If we want a quick comparison of the ideas that we’ve generated, we can use a two by two chart. This is something that our expert, Emily recommended. Choose two criteria against which to measure the idea. It could be time and impact, value versus effort, risk versus reward, and if you’re evaluating a user process, it could also be urgent versus important. We cover that in a previous episode of this podcast and I’ll link to it. To do the two-by-two chart, we’re going to follow similar steps to an affinity diagram. Instead of grouping ideas, we’re placing them on a four-window chart based on high-low values.
If we are not getting to our final decision or selection and we need to narrow our list further into top priorities, then we can vote on ideas, and the technique is called multivoting. Each team member gets a certain amount of votes to apply to an idea. In any team dynamic, there are going to be a couple personalities that are dominant in the team. Multivoting allows people to have equal footing on the decisions that are made Coming out of our idea generating activity, everyone has equal participation. Nobody is pressured to change their votes or rank issues a certain way based on what somebody else is saying.

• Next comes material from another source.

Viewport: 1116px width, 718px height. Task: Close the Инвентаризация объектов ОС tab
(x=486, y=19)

Multivoting is systematic, and here’s how it works. We display our ideas on a board, on a virtual board, just make sure everybody can see all the ideas. It’s best to do it if we could see all the ideas together at once. Everyone individually judges the ideas by giving them a vote. Then the team looks at where everybody put their votes and discusses the results.

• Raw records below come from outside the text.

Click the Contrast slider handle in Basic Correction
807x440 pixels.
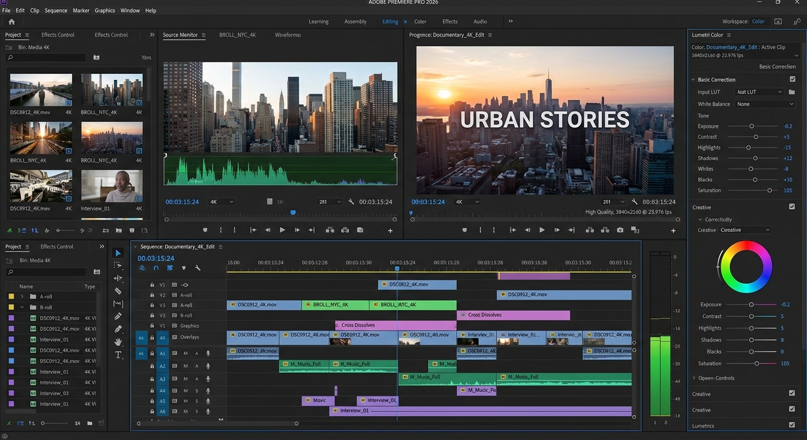[755, 137]
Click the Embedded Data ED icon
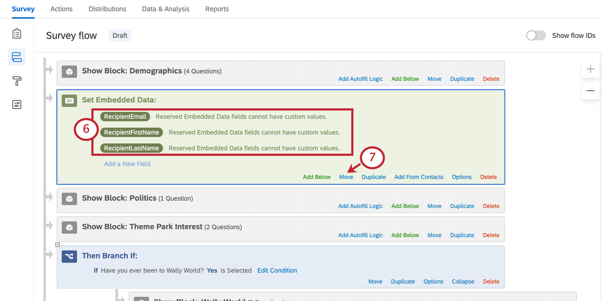This screenshot has width=602, height=301. tap(69, 101)
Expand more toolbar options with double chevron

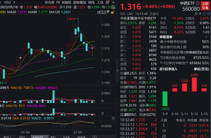click(x=113, y=2)
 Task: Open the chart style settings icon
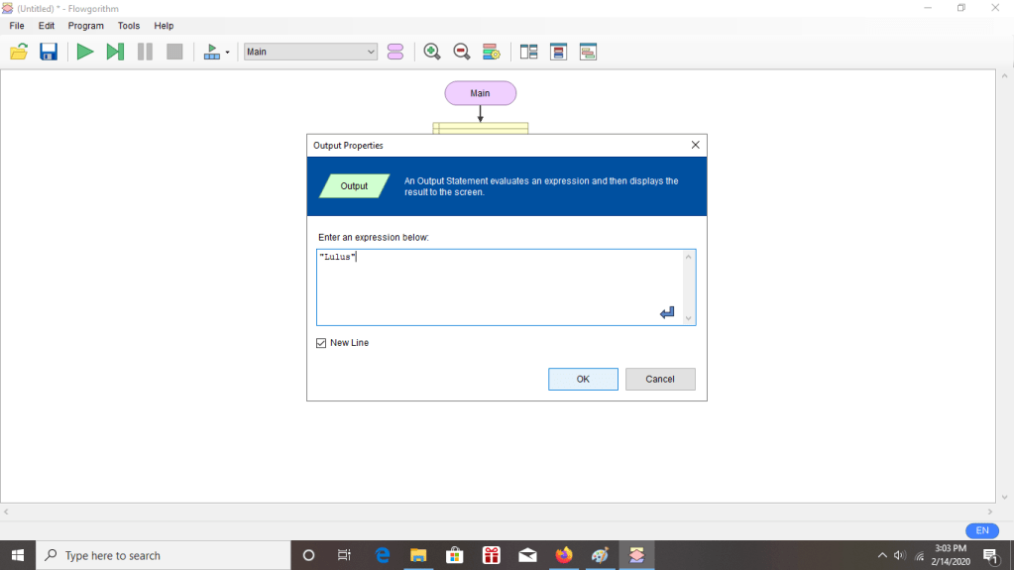[x=491, y=52]
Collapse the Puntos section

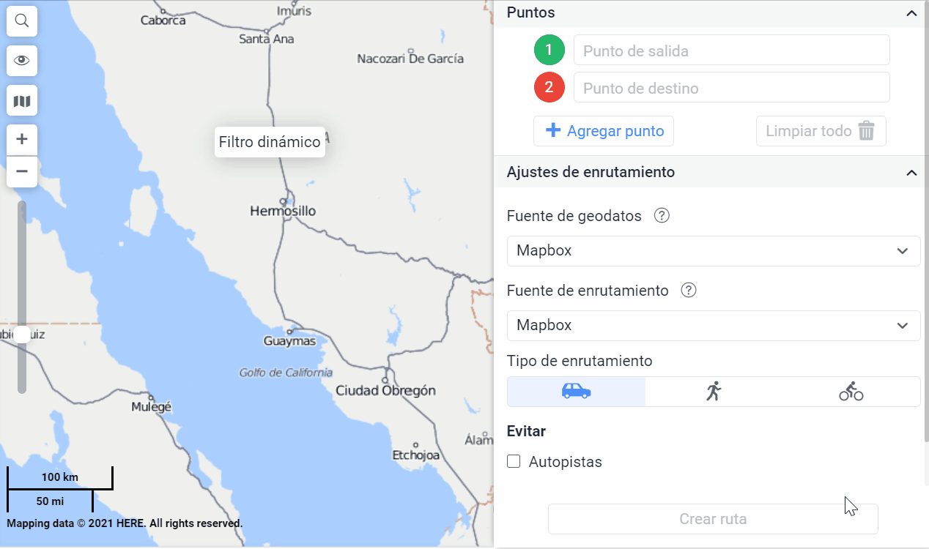point(911,13)
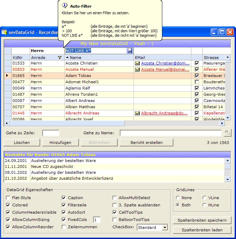The width and height of the screenshot is (236, 239).
Task: Click the envelope icon in Albrecht Andreas row
Action: 137,113
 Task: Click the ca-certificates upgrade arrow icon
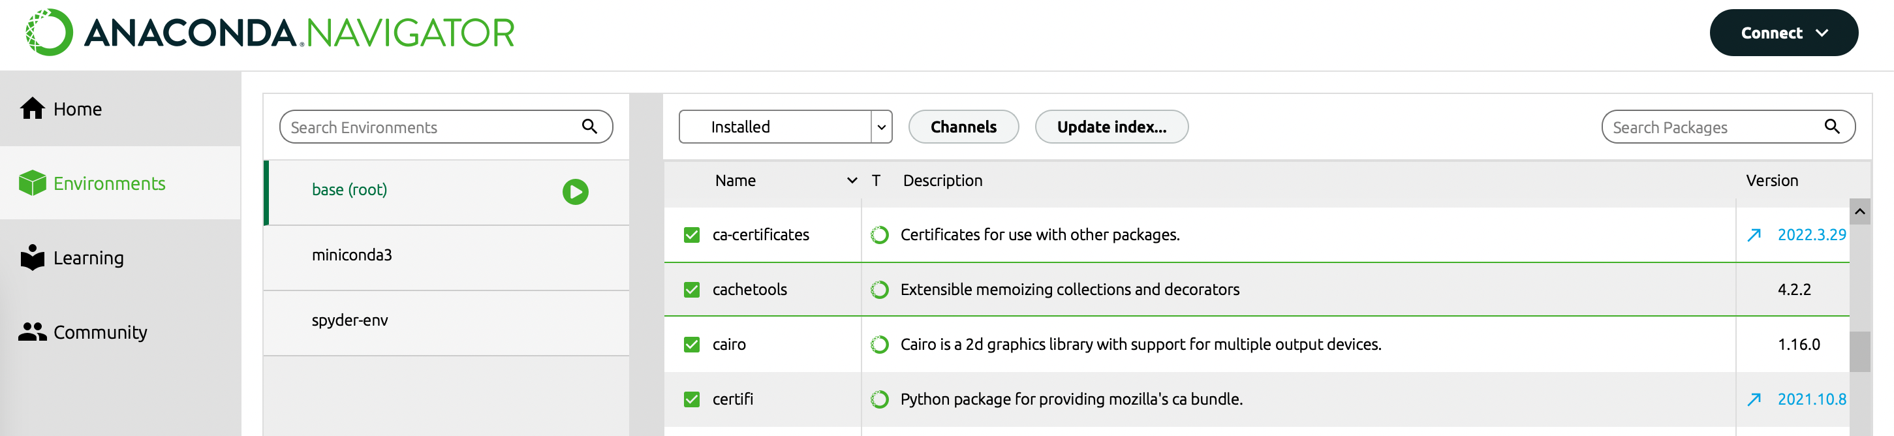pos(1754,235)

Where we’d like to get to in Multivoting is to get a consensus, which is that place where everyone supports the decision, even if it wasn’t their first choice. We’re looking for a clear option. If it’s not clear, then again, let’s make sure everyone understands the ideas and information about some of the ideas. Look to ideas that the team has voted with a split or those ideas that some ranked the highest and others didn’t. We don’t need to pressure anyone to change votes, but we do need to ensure we’re all voting on the same idea or the same understanding of an idea. If we need to, we can repeat the multivoting process. We can individually judge the idea again if we need to, and then discuss the results. Again, if you’ve noticed, we’re sticking with that individual judging, then stepping back to see what we’ve done as a group, then individually judging again.

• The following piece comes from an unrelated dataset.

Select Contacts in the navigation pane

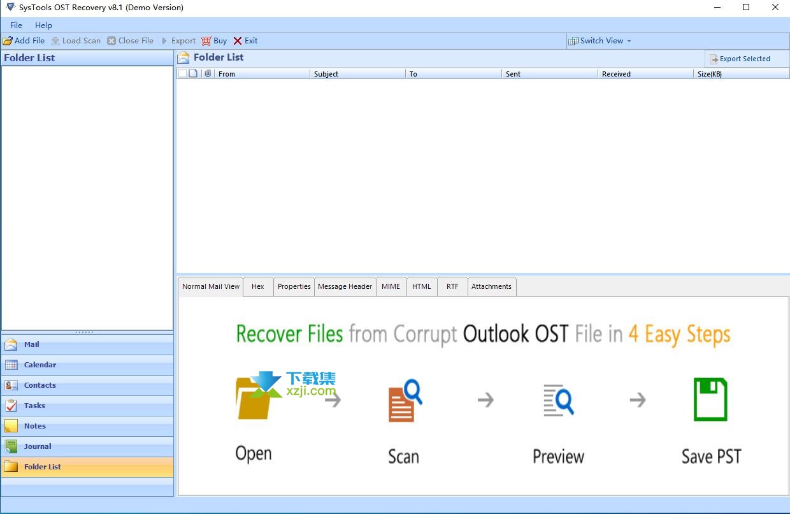(40, 385)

Some judgment calls we need to make about Multivoting. The first is that we need to intentionally plan to use Multivoting and not pull it out as an emergency when the team is in disagreement, <laugh>. So we don’t want to have a situation where we can’t move ahead with choosing an idea and we decide to angrily say, “You know what? Let’s just have a vote on this!” That’s not in the true spirit of multivoting and we’re not reaching the consensus that we want.
The other thing about multivoting is the deciders. Sometimes teams are structured or they’re working on a problem where the ultimate decision of whether or not that idea is pursued is left to someone else. It could be a CEO if it’s a small company, it could be a vice president or a project manager. There is a decider that decides whether or not this idea is pursued. If that’s the case, then they need to be involved. Sometimes they need to be involved in the idea generation because they have a broader viewpoint or different ideas about what this project needs to be able to do in the end, and we need to get that input from them.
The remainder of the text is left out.